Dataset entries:

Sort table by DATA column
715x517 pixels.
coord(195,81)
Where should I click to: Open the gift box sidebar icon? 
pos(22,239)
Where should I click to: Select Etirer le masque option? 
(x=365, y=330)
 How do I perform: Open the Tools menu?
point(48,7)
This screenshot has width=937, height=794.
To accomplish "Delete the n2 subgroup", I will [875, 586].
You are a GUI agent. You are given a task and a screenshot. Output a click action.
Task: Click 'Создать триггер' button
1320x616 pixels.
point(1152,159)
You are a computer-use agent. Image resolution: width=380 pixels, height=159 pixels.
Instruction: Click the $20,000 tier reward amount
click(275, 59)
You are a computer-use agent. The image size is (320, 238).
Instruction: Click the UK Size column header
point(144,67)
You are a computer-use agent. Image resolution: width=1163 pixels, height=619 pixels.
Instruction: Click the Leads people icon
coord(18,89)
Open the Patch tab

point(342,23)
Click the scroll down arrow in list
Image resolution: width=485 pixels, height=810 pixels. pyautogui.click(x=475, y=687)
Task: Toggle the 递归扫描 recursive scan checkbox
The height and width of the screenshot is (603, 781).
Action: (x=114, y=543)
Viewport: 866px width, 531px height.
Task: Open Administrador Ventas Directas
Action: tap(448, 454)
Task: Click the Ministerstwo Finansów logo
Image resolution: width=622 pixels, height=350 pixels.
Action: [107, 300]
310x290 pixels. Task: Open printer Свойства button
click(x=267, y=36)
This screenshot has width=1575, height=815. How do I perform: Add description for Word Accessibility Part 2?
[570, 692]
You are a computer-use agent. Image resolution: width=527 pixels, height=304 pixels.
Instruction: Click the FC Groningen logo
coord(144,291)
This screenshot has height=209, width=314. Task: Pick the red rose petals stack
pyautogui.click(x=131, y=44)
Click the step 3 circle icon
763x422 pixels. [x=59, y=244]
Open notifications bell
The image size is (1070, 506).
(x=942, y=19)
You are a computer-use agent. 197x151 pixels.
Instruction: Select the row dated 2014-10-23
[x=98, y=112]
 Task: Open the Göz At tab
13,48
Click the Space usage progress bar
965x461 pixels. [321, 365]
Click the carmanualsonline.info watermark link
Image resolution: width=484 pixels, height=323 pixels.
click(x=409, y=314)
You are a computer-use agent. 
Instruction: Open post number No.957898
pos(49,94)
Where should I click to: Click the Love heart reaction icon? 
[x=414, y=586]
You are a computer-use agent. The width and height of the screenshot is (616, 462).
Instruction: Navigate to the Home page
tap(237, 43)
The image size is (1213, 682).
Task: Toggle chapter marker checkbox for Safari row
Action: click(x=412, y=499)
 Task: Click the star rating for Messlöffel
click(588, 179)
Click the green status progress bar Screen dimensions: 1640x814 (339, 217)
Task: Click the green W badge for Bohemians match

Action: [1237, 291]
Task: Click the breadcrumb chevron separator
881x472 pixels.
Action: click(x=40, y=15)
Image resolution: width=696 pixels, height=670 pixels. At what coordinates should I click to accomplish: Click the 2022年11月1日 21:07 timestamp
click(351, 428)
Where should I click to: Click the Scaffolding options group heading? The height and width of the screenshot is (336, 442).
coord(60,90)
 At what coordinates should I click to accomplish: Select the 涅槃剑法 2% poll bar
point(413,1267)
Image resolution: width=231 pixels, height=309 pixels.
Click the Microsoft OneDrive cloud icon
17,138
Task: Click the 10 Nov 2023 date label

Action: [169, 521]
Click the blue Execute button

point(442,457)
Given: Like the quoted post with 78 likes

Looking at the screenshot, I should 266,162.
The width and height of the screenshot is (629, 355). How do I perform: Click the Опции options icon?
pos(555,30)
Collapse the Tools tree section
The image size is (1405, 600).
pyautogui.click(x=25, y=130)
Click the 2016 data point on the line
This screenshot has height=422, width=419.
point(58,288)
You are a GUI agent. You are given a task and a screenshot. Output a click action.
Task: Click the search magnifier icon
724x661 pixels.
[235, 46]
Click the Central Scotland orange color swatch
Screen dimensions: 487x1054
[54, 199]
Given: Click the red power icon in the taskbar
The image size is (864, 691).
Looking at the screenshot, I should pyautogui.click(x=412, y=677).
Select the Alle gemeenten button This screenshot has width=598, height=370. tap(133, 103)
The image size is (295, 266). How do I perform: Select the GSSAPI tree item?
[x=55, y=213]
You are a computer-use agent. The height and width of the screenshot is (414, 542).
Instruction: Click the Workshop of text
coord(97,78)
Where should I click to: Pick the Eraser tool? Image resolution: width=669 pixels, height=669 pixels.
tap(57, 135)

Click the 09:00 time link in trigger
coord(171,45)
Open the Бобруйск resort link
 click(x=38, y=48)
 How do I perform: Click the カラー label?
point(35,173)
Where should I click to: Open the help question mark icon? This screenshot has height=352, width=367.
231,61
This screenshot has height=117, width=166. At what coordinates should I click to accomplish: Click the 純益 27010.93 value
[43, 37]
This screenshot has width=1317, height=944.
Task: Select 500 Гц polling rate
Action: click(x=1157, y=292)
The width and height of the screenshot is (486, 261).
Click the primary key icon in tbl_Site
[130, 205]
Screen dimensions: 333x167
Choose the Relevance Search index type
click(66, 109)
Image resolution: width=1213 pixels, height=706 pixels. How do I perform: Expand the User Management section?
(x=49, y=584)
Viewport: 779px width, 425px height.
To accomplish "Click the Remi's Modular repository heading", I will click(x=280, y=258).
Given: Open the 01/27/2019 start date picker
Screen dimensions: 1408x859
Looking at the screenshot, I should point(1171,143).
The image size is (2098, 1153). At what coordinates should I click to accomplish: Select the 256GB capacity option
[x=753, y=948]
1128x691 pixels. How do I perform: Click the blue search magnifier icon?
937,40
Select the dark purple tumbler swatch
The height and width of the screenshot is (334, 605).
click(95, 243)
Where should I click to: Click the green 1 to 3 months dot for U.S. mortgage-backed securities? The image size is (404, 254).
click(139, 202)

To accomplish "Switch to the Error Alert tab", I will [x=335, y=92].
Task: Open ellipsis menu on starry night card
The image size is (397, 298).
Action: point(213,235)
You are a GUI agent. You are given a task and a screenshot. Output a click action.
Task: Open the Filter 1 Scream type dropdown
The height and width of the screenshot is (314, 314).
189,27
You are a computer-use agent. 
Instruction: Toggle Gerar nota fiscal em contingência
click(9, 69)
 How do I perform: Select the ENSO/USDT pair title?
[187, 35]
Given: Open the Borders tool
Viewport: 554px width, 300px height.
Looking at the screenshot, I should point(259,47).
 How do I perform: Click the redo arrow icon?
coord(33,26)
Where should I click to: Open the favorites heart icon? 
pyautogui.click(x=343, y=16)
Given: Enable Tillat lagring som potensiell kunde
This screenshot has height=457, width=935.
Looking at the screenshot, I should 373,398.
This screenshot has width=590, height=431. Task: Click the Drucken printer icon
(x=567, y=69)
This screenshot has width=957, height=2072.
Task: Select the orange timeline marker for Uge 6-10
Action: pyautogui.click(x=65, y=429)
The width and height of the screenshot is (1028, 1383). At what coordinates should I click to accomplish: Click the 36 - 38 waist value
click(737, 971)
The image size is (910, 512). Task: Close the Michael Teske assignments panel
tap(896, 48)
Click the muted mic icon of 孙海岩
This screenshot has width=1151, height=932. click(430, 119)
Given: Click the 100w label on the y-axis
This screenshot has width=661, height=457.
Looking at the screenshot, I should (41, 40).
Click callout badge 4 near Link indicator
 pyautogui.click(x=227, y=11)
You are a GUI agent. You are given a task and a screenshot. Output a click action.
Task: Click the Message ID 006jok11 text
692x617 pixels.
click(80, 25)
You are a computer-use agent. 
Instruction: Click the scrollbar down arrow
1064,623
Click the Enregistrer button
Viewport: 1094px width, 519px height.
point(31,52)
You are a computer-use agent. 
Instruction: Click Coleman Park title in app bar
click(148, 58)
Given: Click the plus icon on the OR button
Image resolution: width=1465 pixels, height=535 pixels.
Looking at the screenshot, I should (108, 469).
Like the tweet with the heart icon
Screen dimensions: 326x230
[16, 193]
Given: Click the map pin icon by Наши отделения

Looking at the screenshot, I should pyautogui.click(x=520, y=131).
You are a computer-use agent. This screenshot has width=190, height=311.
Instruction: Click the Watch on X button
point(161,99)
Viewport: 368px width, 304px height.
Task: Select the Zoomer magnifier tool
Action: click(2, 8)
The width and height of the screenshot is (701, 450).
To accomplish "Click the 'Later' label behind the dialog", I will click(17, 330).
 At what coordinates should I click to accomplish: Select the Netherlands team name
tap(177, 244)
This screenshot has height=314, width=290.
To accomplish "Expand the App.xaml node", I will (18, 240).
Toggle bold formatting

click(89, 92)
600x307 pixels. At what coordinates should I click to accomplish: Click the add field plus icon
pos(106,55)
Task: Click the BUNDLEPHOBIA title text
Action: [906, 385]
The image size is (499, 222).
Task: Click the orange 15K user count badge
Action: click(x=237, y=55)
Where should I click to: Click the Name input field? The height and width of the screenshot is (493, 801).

◆ TASK BRIEF:
The response must consist of the lines above, from the first one through the line containing "Task: Click the Ministerstwo Finansów logo", reproduced exactly.

◆ TASK SOLUTION:
Sort table by DATA column
715x517 pixels.
coord(195,81)
Where should I click to: Open the gift box sidebar icon? 
pos(22,239)
Where should I click to: Select Etirer le masque option? 
(x=365, y=330)
 How do I perform: Open the Tools menu?
point(48,7)
This screenshot has width=937, height=794.
To accomplish "Delete the n2 subgroup", I will [875, 586].
You are a GUI agent. You are given a task and a screenshot. Output a click action.
Task: Click 'Создать триггер' button
1320x616 pixels.
point(1152,159)
You are a computer-use agent. Image resolution: width=380 pixels, height=159 pixels.
Instruction: Click the $20,000 tier reward amount
click(275, 59)
You are a computer-use agent. The image size is (320, 238).
Instruction: Click the UK Size column header
point(144,67)
You are a computer-use agent. Image resolution: width=1163 pixels, height=619 pixels.
Instruction: Click the Leads people icon
coord(18,89)
Open the Patch tab

point(342,23)
Click the scroll down arrow in list
Image resolution: width=485 pixels, height=810 pixels. pyautogui.click(x=475, y=687)
Task: Toggle the 递归扫描 recursive scan checkbox
The height and width of the screenshot is (603, 781).
Action: (x=114, y=543)
Viewport: 866px width, 531px height.
Task: Open Administrador Ventas Directas
Action: tap(448, 454)
Task: Click the Ministerstwo Finansów logo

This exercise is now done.